We started by identifying our market, we asked what do we do, where do we do it, who do we do it for and where do we make our money.

Customer analysis
We had been in business for 35 years when we took on this task, so we had developed a significant customer list. We broke this list into a number of smaller lists by type of work, geography, type of bid (prime, public, negotiated) and trades, and then assigned our PM and estimators to dig deeper into each project. They developed a list showing profitability, competition and relationships. We then combined our lists to determine who our best customers were. Bid success rates were added to each customer and we discovered some interesting facts that enabled us to better deploy our limited estimating resources.

Some customers were using us to "check" prices, not awarding projects to us, or just giving us the occasional bone or the most difficult projects. Based on this and other factors, such as how were we paid and how were projects managed, we decided to eliminate a number of customers by "firing" them. We could then focus on the good opportunities and developed a checklist for future customers/projects to help us with our "bid/no bid" decisions.

Sweet spot
Next we looked at successful projects where we made money on a consistent basis. Our first step was an analysis by customer, type of work, size of project and how it was acquired (bid vs. negotiated). This was a powerful exercise and pointed out some types of work we should either avoid or needed to raise our prices on in the future. We also discovered the notion of risk and found that when we tried projects out of our core geography or type of work we generally had poor results. We were able to define our "sweet spot" and focused on projects that fit into this profile.

Bidding on purpose
Armed with the information we had gleaned from our records we began to track projects that fit into our success profile. Our estimators bid fewer jobs, but did a more thorough estimate leading to better results in work acquisition and performance. We would track the project from the beginning, offer help through budgeting, meet the owner, and budget if possible, all to become a value added resource to all involved. This paid off not always on the project we were bidding, but on future projects too.

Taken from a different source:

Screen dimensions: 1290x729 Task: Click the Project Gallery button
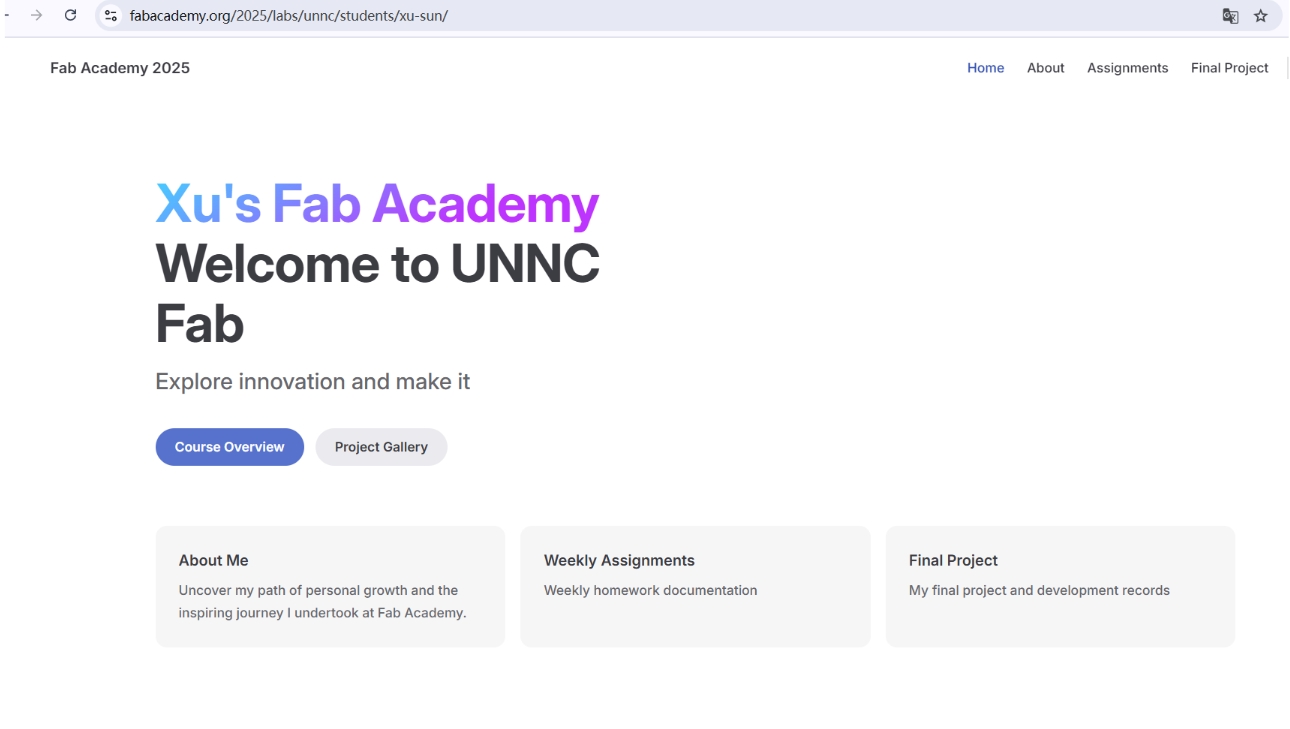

Adopting the culture of "everyone is a salesman" took a lot of work. Not everyone is comfortable in this role, so we tried to define how each of our team members could affect our ability to obtain work. By breaking down to the receptionist how important it was for her to professionally greet all callers and letting foremen know why job meeting attendance could influence opinions, we got all of our teams to buy into this concept.

The power of your staff working to get and keep your customers should not be underestimated. In fact if your competition does not have this culture there will be opportunities for you to gain more business from them.

Writing the plan
Basically we have created all the information you need to build and write your plan. You should follow the KISS theory, stressing that simplicity should be a key goal, when preparing the plan. The length of the plan depends on the size and complexity of your company. Our first plan was three pages long identifying our "sweet spot" and key customers. Accountability was essential to success, so we assigned customers to specific team members. On a white board we would list upcoming opportunities that fit our "sweet spot" and obtain as much information as possible so we could prepare the best most responsive bid possible. We were able to raise our hit rate from under 10% to more than 20% while increasing profitability to best of class levels.

What about me?
You are probably saying, "That’s easy to do in good times, but I can’t imagine doing this now, with too few projects, too many competitors and too little time!" That is why you need to bid smarter, bid to get the work and bid to make a profit. Please take time to use your knowledge to get the edge, not just to bid work to keep busy. Think of the lost opportunities when you were a "bidding machine," and remember we are in business to make a profit, not to churn out bids.

F. James McCarl was president for more than 30 years of McCarl's Inc., a family business that became one of the top 50 mechanical contractors in the U.S. McCarl's became a wholly owned subsidiary in 1999 of electric utility PPL Corp., Allentown, Pa. In 2003, McCarl became chairman of The McCarl Group,, which helps family-operated businesses, mechanical contractors and nonprofits maximize their potential through strategic planning and risk management.